E almeno nelle prime settimane di apertura, con il virus che ancora circola, sarà cruciale usare molte mascherine, buon distanziamento sociale e tanta igiene personale.
Presto, cari amici, torneremo tutti alla normalità, ne sono convinto. Ma dobbiamo gestirla bene questa transizione, non alla carlona, perché il rischio di andare a sbattere contro un altro muro non è per niente piccolo.
REPETITA IUVANT
Ancora sul virus a cui “piace freddo”.
Scrive un lettore, con l’ironia un po’ arrogante di chi conosce abbastanza un argomento da pensare di aver ragione, ma non abbastanza da rendersi conto che sta dicendo una sciocchezza: “Questo virus opera dentro il corpo umano che è di media 37° e non si fa nessun problema quando subentra la febbre che la porta a valori più alti (altrimenti guariremmo semplicemente di febbre), sarà anche vero che non sopporta i 60° (per dire un numero) peccato che noi a 60° stiamo ben peggio di lui.”

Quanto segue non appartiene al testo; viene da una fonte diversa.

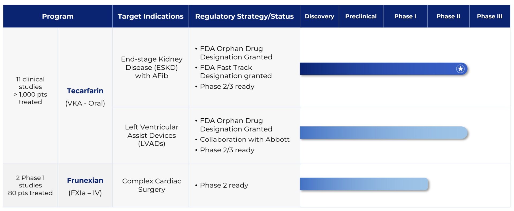Click the Collaboration with Abbott bullet
The image size is (514, 211).
point(244,140)
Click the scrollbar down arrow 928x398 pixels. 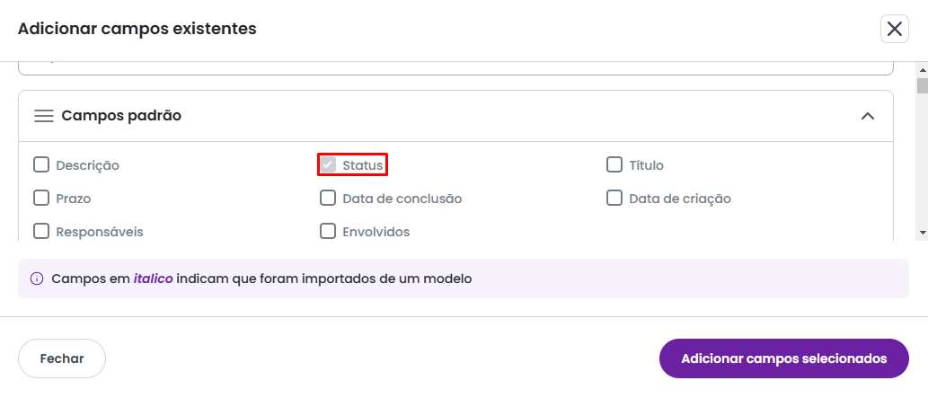922,233
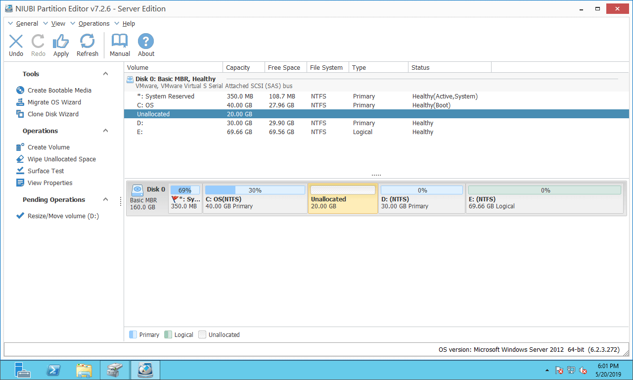Collapse the Operations section
Image resolution: width=633 pixels, height=380 pixels.
105,131
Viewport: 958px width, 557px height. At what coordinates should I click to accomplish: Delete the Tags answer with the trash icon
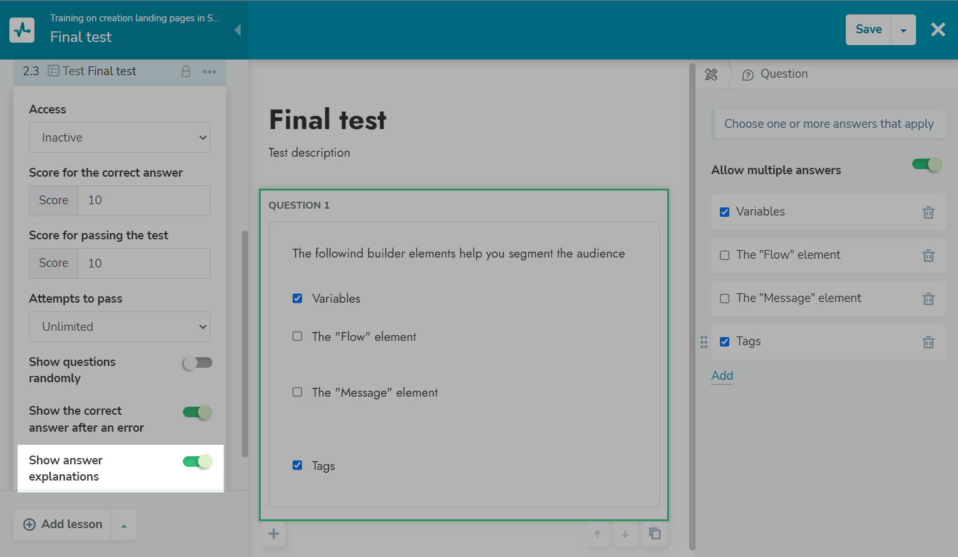928,342
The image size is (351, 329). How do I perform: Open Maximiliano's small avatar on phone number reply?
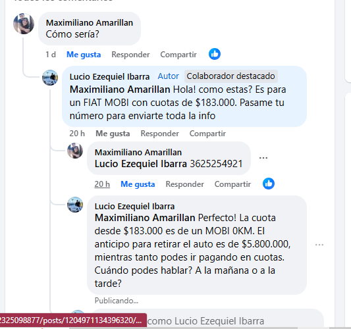pyautogui.click(x=75, y=151)
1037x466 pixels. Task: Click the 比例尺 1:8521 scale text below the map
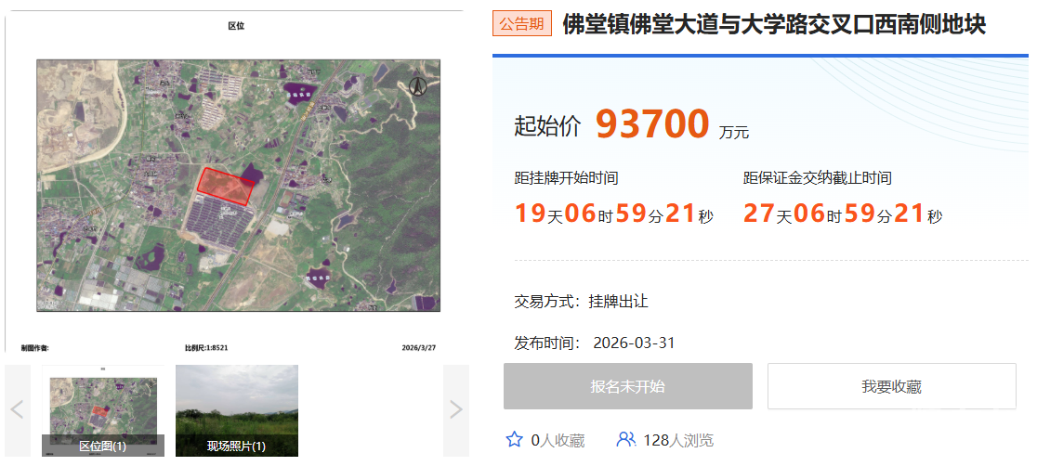click(x=206, y=348)
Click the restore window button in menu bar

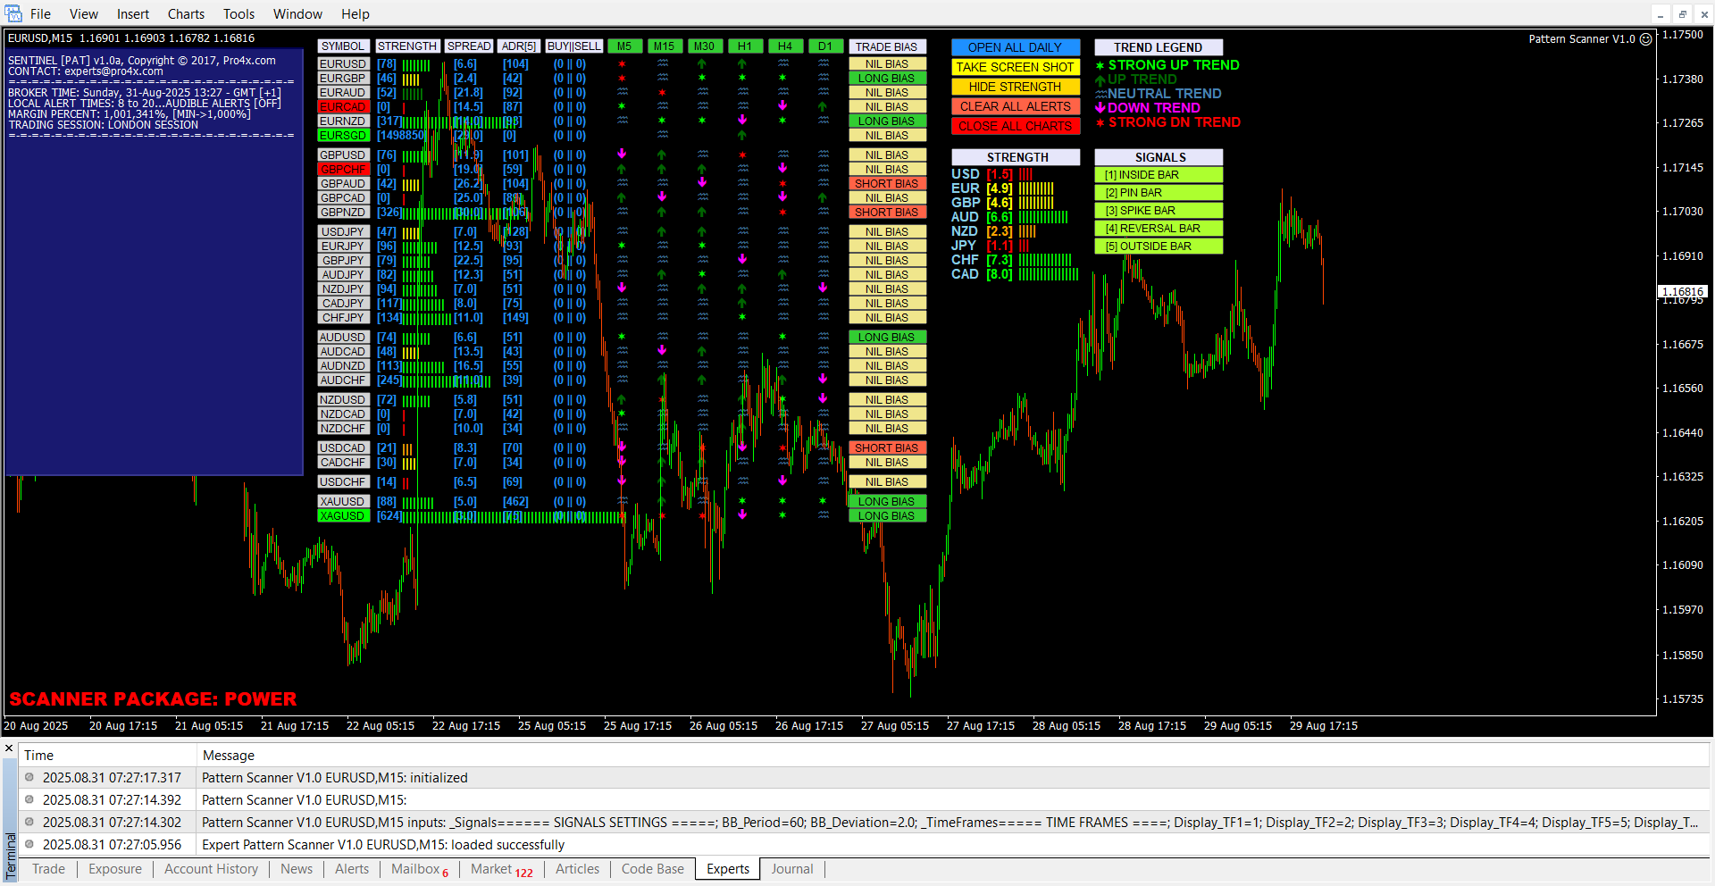click(x=1682, y=14)
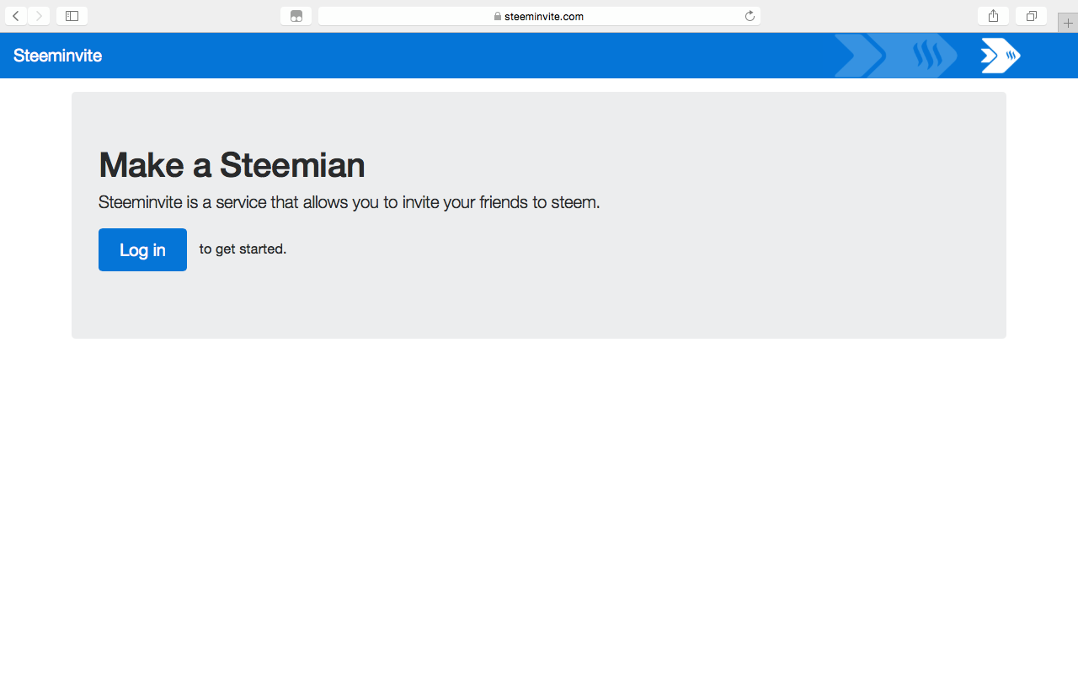This screenshot has height=674, width=1078.
Task: Click the "Make a Steemian" heading
Action: (x=232, y=164)
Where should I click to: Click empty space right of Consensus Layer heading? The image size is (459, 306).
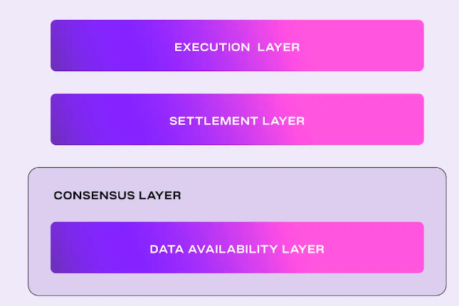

Allora ripeto per l’ennesima volta. Quando si dice “a questo virus non piace il caldo” non ci riferisce alla temperatura a cui il virus stesso viene disattivato dal calore, ma alle temperature che rendono instabili le goccioline di fomiti (saliva, starnuti, tosse etc) che trasportano il virus nell’ambiente. Questo meccanismo è noto ai virologi da decenni, e spiega perché tutte le infezioni virali respiratorie sono altamente stagionali con chiarissima predilezione per l’inverno. Onestamente pensavo che fosse un concetto ovvio, di quelli che ogni studenti principiante di microbiologia impara nel primo mese di lezione, ma vedo che è bene spiegarlo di nuovo.